The idea that, one day, I could live life without depression felt like a fantasy—genuinely impossible. Impossible.
There were times my body shook with sobs as I repeated, “It always comes back. It always comes back! It will always come back.”
Sustaining happiness? Impossible.
Impossible. Impossible. Impossible.
There is no such thing as a life without depression. It’s simply not possible.
Several weeks ago, as I was sweeping and mopping at work, I was prompted to recall these thoughts from long ago.
Tears gathered in my eyes, and I felt my heart swell with emotion. Possible. It wasn’t just possible, but I was living proof that there was such a thing as a life without depression. A long lasting, perpetual, and sustained time where I had not had a relapse. The depression had not come back.
Over three years and counting.
Possible.
Real.
A miracle.
Since that time, I’ve continued to ponder this.
Again and again, I have felt Heaven’s loving presence as I think, “Wow. It really was possible.”
My pondering has led me to connect this to other aspects of my life.
I wrote this a few days later:
[Apr 23, 2025 at 9:30 PM]
I was JUST thinking about a topic similar to this scripture. In fact, I had a conversation with ChatGPT about a possible podcast episode title about 30 minutes ago, and it helped me pick out, “Maybe it’s Not Impossible After All.”
The last few days as I’ve been pondering life, I began thinking about this question I’ve had that often resurfaces. The question resurfaces because the subject of the question changes.
Let me explain.
The question is, “Is it really possible?”
It is what changes. So to write it out again, “Is [insert here] really possible?”
Past “insert here” subjects:
-having a strong and sincere relationship with Jesus Christ
-not feeling depressed
-getting into graduate school
-losing weight
I’m happy to say that each of my questions has been answered, and the answer is the same each time: “Yes!”
It takes a lot of trust and waiting upon the Lord to receive each “yes,” but it feels soooo rewarding and wonderful when the answer comes.

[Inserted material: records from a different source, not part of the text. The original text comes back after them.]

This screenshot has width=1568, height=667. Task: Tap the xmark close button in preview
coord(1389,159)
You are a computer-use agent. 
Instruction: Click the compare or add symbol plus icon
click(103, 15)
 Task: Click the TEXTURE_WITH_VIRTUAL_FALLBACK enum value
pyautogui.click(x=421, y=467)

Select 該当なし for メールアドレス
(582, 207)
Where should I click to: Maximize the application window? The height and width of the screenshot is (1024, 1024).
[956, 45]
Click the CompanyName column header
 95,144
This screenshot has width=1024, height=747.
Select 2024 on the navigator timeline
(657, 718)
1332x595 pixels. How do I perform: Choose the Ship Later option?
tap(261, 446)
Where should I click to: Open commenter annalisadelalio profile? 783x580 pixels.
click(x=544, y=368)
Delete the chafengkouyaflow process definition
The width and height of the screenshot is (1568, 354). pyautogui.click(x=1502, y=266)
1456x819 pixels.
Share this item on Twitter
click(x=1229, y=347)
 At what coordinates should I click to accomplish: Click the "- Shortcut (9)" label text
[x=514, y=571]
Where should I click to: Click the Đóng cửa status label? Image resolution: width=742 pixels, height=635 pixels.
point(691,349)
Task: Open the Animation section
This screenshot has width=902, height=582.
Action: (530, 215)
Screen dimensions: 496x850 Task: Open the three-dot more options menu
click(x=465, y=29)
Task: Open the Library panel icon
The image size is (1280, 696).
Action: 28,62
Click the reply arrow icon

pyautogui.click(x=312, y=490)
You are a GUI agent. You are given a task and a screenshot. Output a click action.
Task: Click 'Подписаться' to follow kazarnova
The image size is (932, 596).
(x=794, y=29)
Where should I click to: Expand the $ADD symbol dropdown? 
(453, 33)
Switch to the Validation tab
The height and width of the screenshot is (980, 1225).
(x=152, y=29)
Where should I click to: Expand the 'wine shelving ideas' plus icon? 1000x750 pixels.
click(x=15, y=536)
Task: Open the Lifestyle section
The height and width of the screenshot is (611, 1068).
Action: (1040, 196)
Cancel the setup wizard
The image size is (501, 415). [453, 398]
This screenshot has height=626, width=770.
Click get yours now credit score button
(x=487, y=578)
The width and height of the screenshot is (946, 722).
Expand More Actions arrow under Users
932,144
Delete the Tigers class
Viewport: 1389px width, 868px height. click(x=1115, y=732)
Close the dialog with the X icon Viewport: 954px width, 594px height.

I only wrote down subjects that I have received a “yes” for, though I have faith that my other questions will have answers too.
Current or future “insert here” subjects:
-getting married
-in addition to getting married, having a Celestial, higher, and holier marriage
-having kids
I know with faith and with continued discipleship, the promised blessings in my Patriarchal Blessing will come to pass. God cannot lie (nor does He want to), and if I hold up my end of the bargain, then He will hold up His AND surpass my expectations.
The scriptures are full of promises too: “Be not troubled,” and then evidence that God keeps His promises, “ye may know that the promises which have been made unto you shall be fulfilled.”
Isn’t that wonderful? I’m so grateful for the gospel, for Jesus Christ, and for a loving Heavenly Father!
[Apr 23, 2025 at 9:44 PM]
35 And I said unto them: Be not troubled, for, when all these things shall come to pass, ye may know that the promises which have been made unto you shall be fulfilled.
36 And when the light shall begin to break forth, it shall be with them like unto a parable which I will show you—
D&C 45:35-36
I promise you, from personal experience and from the bottom of my heart, that it is really possible.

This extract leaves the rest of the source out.